Family Questions Official Account Of College Student's Mysterious Cancun Death

"It doesn't make any sense," her father said.

The family of a Wisconsin college student who died under mysterious circumstances while on vacation in Mexico is desperately searching for answers.

In January, Mexican officials ruled that Abbey Conner, 20, died by “accidental drowning” after swimming in chest-high water at the Paraiso del Mar, a five-star resort just north of Playa del Carmen, ABC’s Good Morning America reported Monday.

Her heartbroken family suspects foul play in her death, and is now seeking the U.S. government’s help.

So far, the family says, little has been done to help them find the truth.

“Someone needs to be held responsible for this,” her father, Bill Conner, told Good Morning America.

Abbey Conner's family suspects foul play in her death. Above, a photo of Conner.
Abbey Conner's family suspects foul play in her death. Above, a photo of Conner.

Abbey Conner had just finished the first semester of her junior year at the University of Wisconsin-Whitewater, where she was majoring in public relations. She was on winter break when she traveled to Cancun in early January with her brother, mother and step-father.

After settling into their rooms at the resort, Conner and her brother, Austin, 23, decided to get a drink at a swim-up bar. When the siblings later failed to meet their mother and step-father for dinner, the couple went looking for them.
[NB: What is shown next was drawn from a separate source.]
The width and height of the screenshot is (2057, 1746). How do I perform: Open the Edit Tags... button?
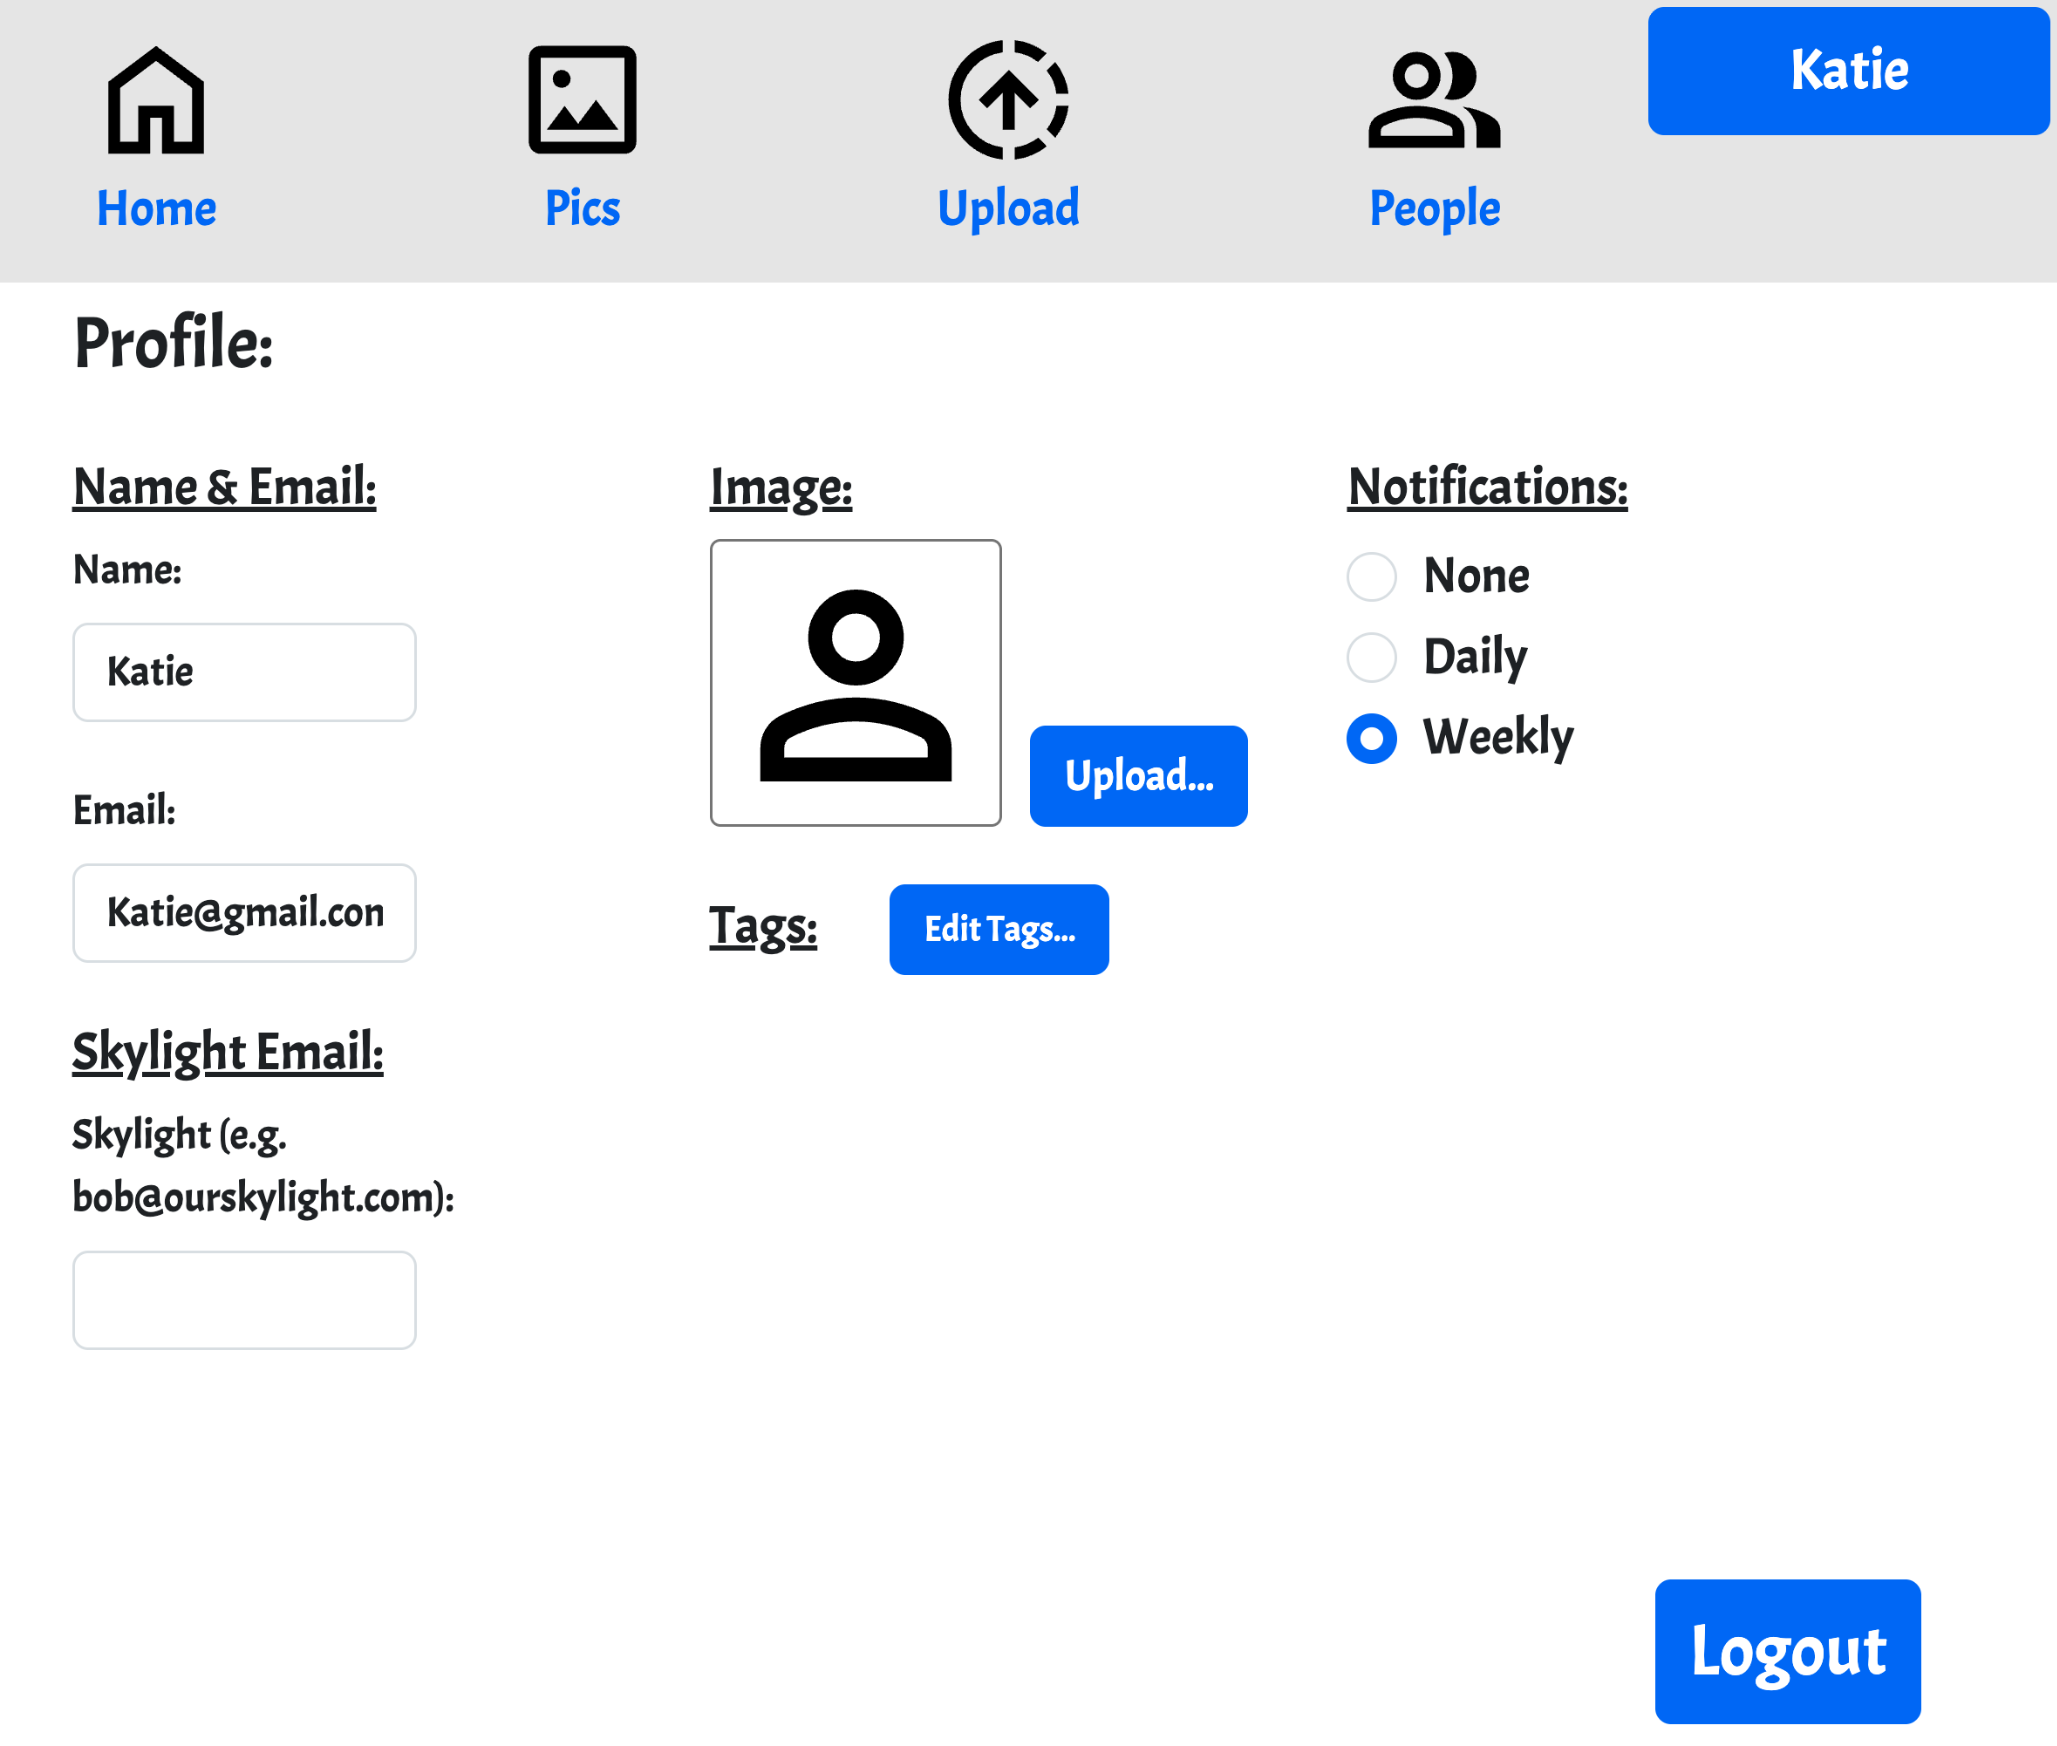pyautogui.click(x=998, y=929)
Hotel staff told the couple that the siblings had been found unconscious and face down in the resort pool, according to The Milwaukee Journal Sentinel. While her brother sustained only a concussion, the couple was told Abbey Conner had a broken collar bone and was unresponsive.
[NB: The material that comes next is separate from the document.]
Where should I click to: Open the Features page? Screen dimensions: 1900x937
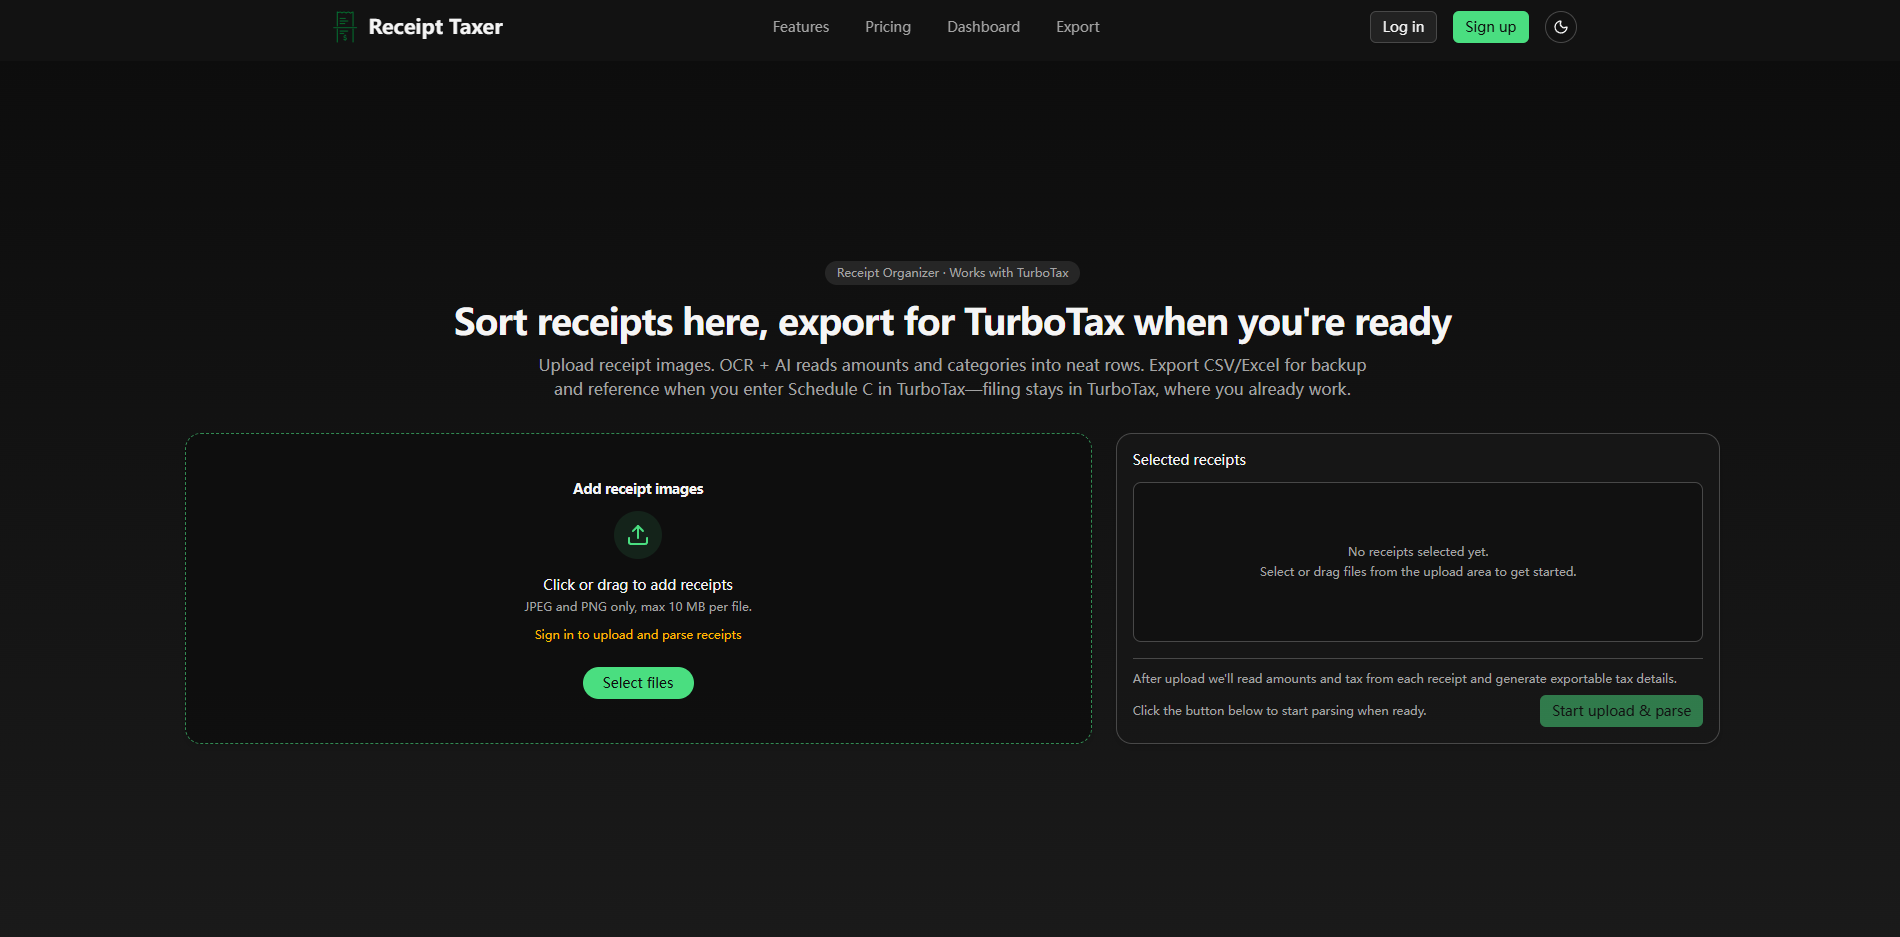[x=800, y=27]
The young woman was transported to a Florida hospital, where doctors pronounced her brain-dead. Her family, aware she had been matched to several individuals in desperate need of donor organs, decided to withdraw life support on Jan. 12.

“Seeing my daughter on life support and then finding out that they were matches ... made it a little bit easier,” Bill Conner told WJBK News. “We were helping somebody in need.”

Bill Conner, far left, with daughter Abbey and son Austin.
Bill Conner, far left, with daughter Abbey and son Austin.

Austin Conner reportedly said that the last thing he remembers is drinking a shot of what he thought was a mixture of Jagermeister and Red Bull. He said he does not believe the amount of alcohol he consumed should have been enough to render him unconscious.

“I’ve been in college for five years and had my fair share of drinks before,” Austin told The Milwaukee Journal Sentinel. “No way in hell I’m putting my face down in a pool and going to sleep.”

The siblings’ blood alcohol level was reportedly three times the legal limit in their home state of Wisconsin. But the family questions this conclusion; they suspect the siblings were drugged.

“It doesn’t make any sense,” Bill Conner told Good Morning America.

Abbey Conner’s toxicology tests did not reveal the presence of the most commonly used date-rape drugs. However, The Milwaukee Journal Sentinel reported that travelers visiting other Mexican resorts have reported blacking out under similar circumstances. It’s not yet known if any of the incidents are related.

In a statement sent to Good Morning America, the U.S. Department of State said that they are “aware of the case” and will provide consular assistance. Beyond that they reportedly had no further comment.

Last week, Bill Conner completed a bike ride from Madison to the Fort Lauderdale, Florida, hospital that cared for his daughter. Along the route, he made a stop in Baton Rouge, Louisiana, where he met the recipient of Abbey Conner’s heart.

“She’s alive,” Bill Conner told WJBK News after listening to 21-year-old Loumonth Jack Jr.’s heartbeat. “Jack’s alive and she’s alive; it’s her heart.”